- _INFORMATION SUPPLIED_
★ ★ ★ ★

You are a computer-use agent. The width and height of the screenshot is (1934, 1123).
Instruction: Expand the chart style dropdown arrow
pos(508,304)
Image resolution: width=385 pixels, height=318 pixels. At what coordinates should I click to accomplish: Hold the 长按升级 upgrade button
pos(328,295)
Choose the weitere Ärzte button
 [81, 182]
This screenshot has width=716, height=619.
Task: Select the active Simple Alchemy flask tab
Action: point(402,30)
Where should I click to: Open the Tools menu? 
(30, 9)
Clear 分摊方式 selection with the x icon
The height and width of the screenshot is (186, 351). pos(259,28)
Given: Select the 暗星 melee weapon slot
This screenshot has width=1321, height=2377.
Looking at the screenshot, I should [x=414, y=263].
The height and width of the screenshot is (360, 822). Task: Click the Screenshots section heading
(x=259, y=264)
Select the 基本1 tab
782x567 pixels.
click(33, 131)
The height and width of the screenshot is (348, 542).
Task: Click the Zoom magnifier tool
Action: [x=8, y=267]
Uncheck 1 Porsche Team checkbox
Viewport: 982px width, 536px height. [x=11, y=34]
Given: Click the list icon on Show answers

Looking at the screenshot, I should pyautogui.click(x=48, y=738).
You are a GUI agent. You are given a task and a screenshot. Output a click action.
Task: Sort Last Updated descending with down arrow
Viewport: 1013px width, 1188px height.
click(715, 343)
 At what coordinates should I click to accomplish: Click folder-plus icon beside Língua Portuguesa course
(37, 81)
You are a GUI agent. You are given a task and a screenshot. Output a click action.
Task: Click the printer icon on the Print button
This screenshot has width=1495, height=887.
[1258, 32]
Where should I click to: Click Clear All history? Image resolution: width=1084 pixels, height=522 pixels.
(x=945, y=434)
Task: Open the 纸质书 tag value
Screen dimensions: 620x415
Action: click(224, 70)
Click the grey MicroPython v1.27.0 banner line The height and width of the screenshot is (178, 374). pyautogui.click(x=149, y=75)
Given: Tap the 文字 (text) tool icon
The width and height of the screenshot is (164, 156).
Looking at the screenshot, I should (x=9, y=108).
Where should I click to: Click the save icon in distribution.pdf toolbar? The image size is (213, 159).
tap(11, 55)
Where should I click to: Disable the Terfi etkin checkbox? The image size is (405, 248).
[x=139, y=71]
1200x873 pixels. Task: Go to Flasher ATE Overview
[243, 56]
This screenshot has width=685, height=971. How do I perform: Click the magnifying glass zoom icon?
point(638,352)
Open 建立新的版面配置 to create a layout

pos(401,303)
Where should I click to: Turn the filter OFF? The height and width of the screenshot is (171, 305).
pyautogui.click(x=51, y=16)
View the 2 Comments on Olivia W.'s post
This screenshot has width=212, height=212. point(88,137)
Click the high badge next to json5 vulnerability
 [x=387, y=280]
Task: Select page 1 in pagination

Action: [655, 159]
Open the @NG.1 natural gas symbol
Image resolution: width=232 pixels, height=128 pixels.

★ ★ ★ ★

- _PROMPT_
Please print the listing exactly, keeping each line as it is.

- _YOUR SOLUTION_
You are a computer-use agent. The width and height of the screenshot is (1934, 1123).
Instruction: Expand the chart style dropdown arrow
pos(508,304)
Image resolution: width=385 pixels, height=318 pixels. At what coordinates should I click to accomplish: Hold the 长按升级 upgrade button
pos(328,295)
Choose the weitere Ärzte button
 [81, 182]
This screenshot has width=716, height=619.
Task: Select the active Simple Alchemy flask tab
Action: point(402,30)
Where should I click to: Open the Tools menu? 
(30, 9)
Clear 分摊方式 selection with the x icon
The height and width of the screenshot is (186, 351). pos(259,28)
Given: Select the 暗星 melee weapon slot
This screenshot has width=1321, height=2377.
Looking at the screenshot, I should [x=414, y=263].
The height and width of the screenshot is (360, 822). Task: Click the Screenshots section heading
(x=259, y=264)
Select the 基本1 tab
782x567 pixels.
click(33, 131)
The height and width of the screenshot is (348, 542).
Task: Click the Zoom magnifier tool
Action: [x=8, y=267]
Uncheck 1 Porsche Team checkbox
Viewport: 982px width, 536px height. [x=11, y=34]
Given: Click the list icon on Show answers

Looking at the screenshot, I should pyautogui.click(x=48, y=738).
You are a GUI agent. You are given a task and a screenshot. Output a click action.
Task: Sort Last Updated descending with down arrow
Viewport: 1013px width, 1188px height.
click(715, 343)
 At what coordinates should I click to accomplish: Click folder-plus icon beside Língua Portuguesa course
(37, 81)
You are a GUI agent. You are given a task and a screenshot. Output a click action.
Task: Click the printer icon on the Print button
This screenshot has width=1495, height=887.
[1258, 32]
Where should I click to: Click Clear All history? Image resolution: width=1084 pixels, height=522 pixels.
(x=945, y=434)
Task: Open the 纸质书 tag value
Screen dimensions: 620x415
Action: click(224, 70)
Click the grey MicroPython v1.27.0 banner line The height and width of the screenshot is (178, 374). pyautogui.click(x=149, y=75)
Given: Tap the 文字 (text) tool icon
The width and height of the screenshot is (164, 156).
Looking at the screenshot, I should (x=9, y=108).
Where should I click to: Click the save icon in distribution.pdf toolbar? The image size is (213, 159).
tap(11, 55)
Where should I click to: Disable the Terfi etkin checkbox? The image size is (405, 248).
[x=139, y=71]
1200x873 pixels. Task: Go to Flasher ATE Overview
[243, 56]
This screenshot has width=685, height=971. How do I perform: Click the magnifying glass zoom icon?
point(638,352)
Open 建立新的版面配置 to create a layout

pos(401,303)
Where should I click to: Turn the filter OFF? The height and width of the screenshot is (171, 305).
pyautogui.click(x=51, y=16)
View the 2 Comments on Olivia W.'s post
This screenshot has width=212, height=212. point(88,137)
Click the high badge next to json5 vulnerability
 [x=387, y=280]
Task: Select page 1 in pagination

Action: [655, 159]
Open the @NG.1 natural gas symbol
Image resolution: width=232 pixels, height=128 pixels.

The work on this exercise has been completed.